Meditation Takes Edge Off of Prostate Cancer's Waiting Game
/Prostate cancer grows very slowly, and because the disease typically attacks older men, some patients may never even need treatment for their cancer. In these cases, an approach known as “active surveillance” is often used to monitor the cancer closely. Usually this approach includes a doctor visit with a prostate-specific antigen blood test and digital rectal exam about every 6 months. Prostate biopsies may be done every year as well. If your test results change, your doctor would then talk to you about treatment options.
Needless to say, living under the prostate cancer Sword of Damocles is unnerving. The anxiety and uncertainty that men who choose active surveillance experience when diagnosed with prostate cancer causes one in four to receive definitive therapies within one to three years, even when there is no sign of tumor progression. However, men with prostate cancer who are under close active surveillance reported significantly greater resilience and less anxiety over time after receiving an intervention of mindfulness meditation, according to a recently pilot study from Northwestern University.

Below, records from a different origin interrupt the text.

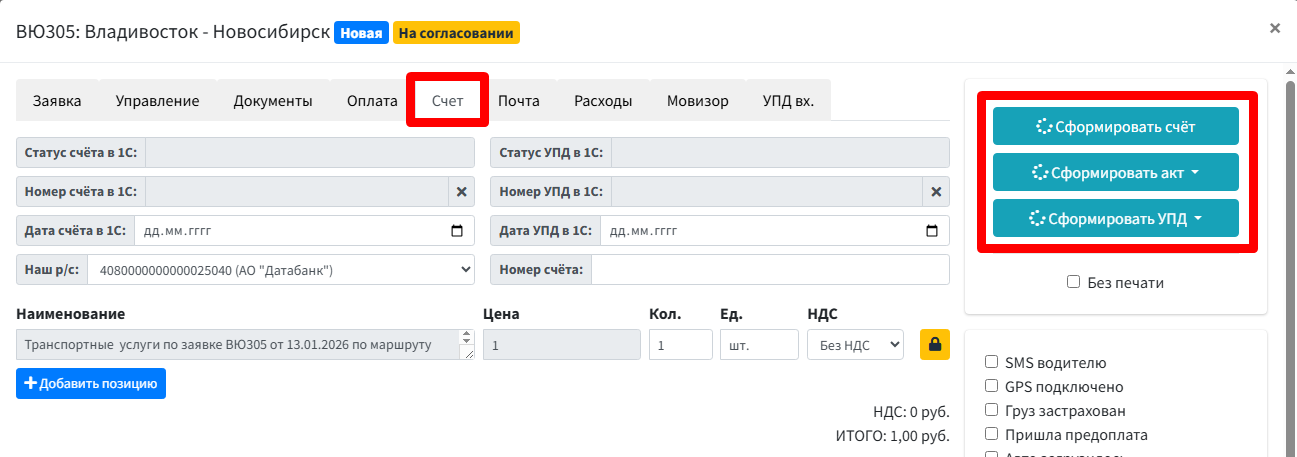Open calendar picker for Дата УПД в 1С
The height and width of the screenshot is (457, 1297).
[x=932, y=230]
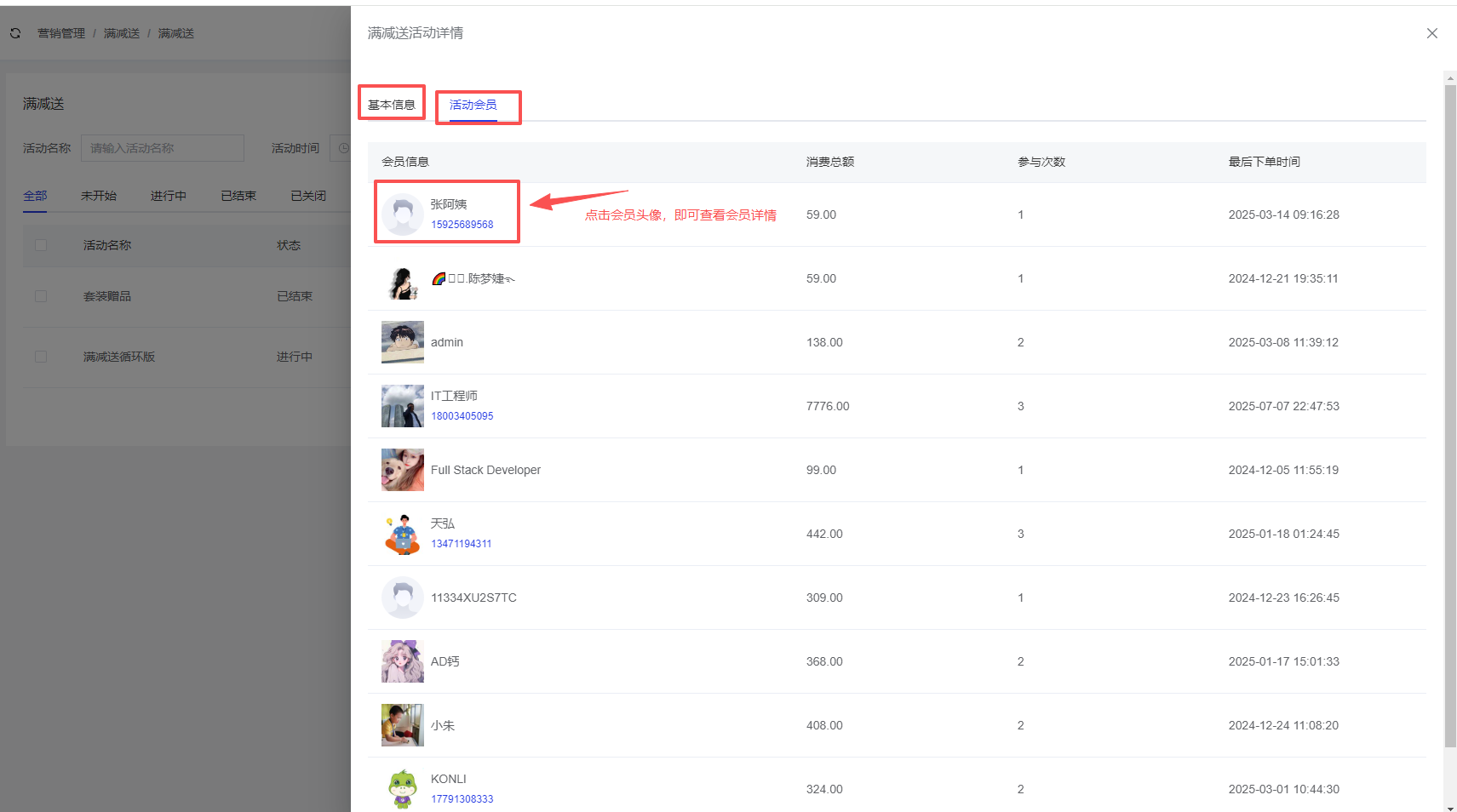Check the 套装赠品 row checkbox
This screenshot has height=812, width=1457.
(x=41, y=296)
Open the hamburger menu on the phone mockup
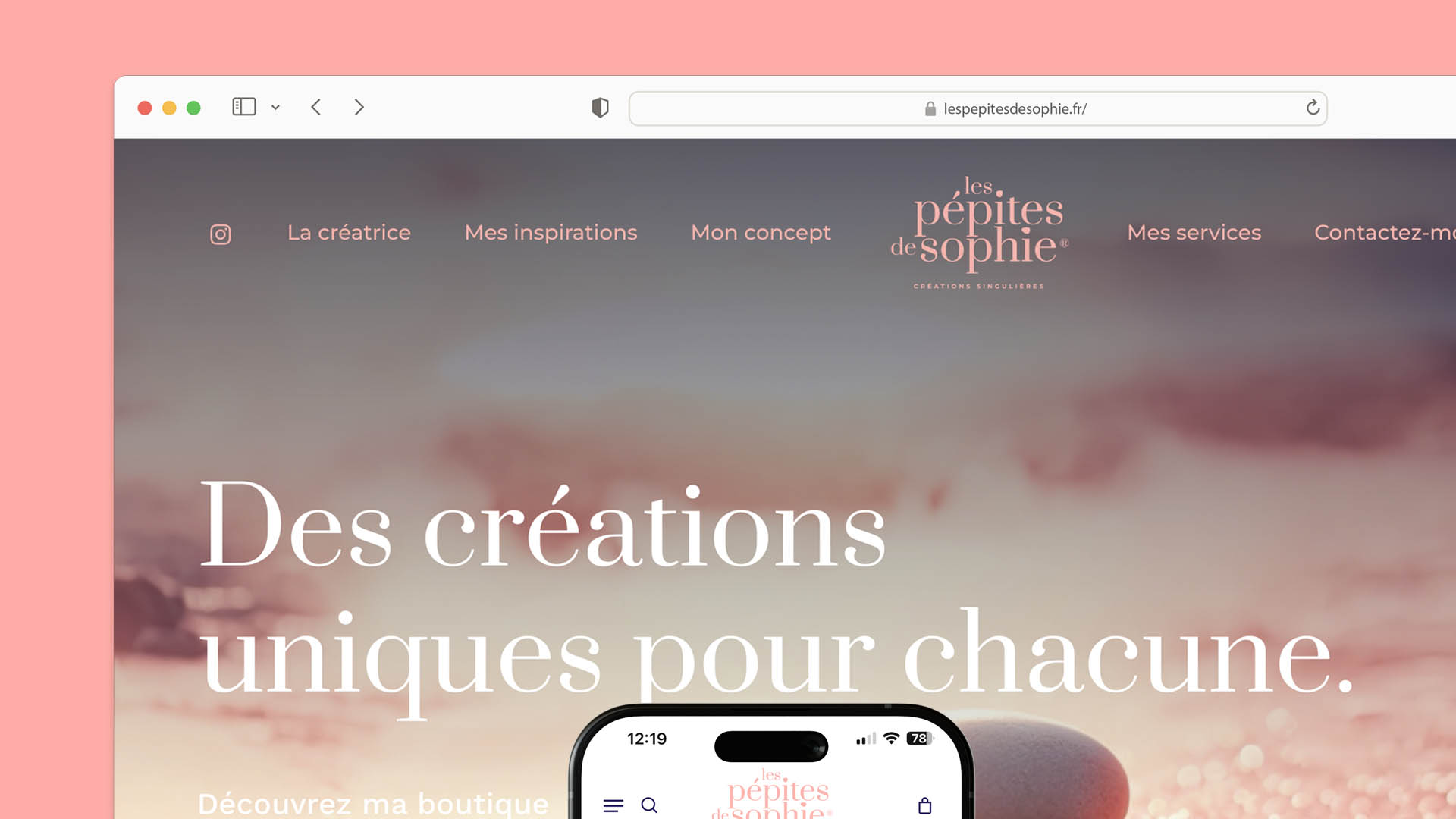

Mindfulness meditation is a well-known contemplative awareness practice dating back some 2,500 years. It is a form of meditation designed to develop the skill of paying attention to our inner and outer experiences with acceptance, patience and compassion.
Health psychologist David Victorson, the principal investigator of the study and an associate professor of medical social sciences at Northwestern University Feinberg School of Medicine, researches the emotional stress of active surveillance and how mindfulness training helps alleviate the anxiety.
"It's very understandable that some men will feel concerned with the knowledge that they indeed have prostate cancer but are asked to NOT do anything to remove it,” Victorson said. "For many men this can create a great deal of inner turmoil. This turmoil can build up over time and eventually lead to men seeking surgical intervention when it may not ultimately be necessary.“
Victorson and his Northwestern team now are partnering with other academic medical institutions to conduct a five-year multi-site controlled trial where men and their spouses will be randomized to eight weeks of intensive mindfulness meditation training or an eight-week control group.
“I believe we have an opportunity to investigate and equip men with additional tools above and beyond surgical intervention that can help them manage cancer-related uncertainty intolerance," Victorson said.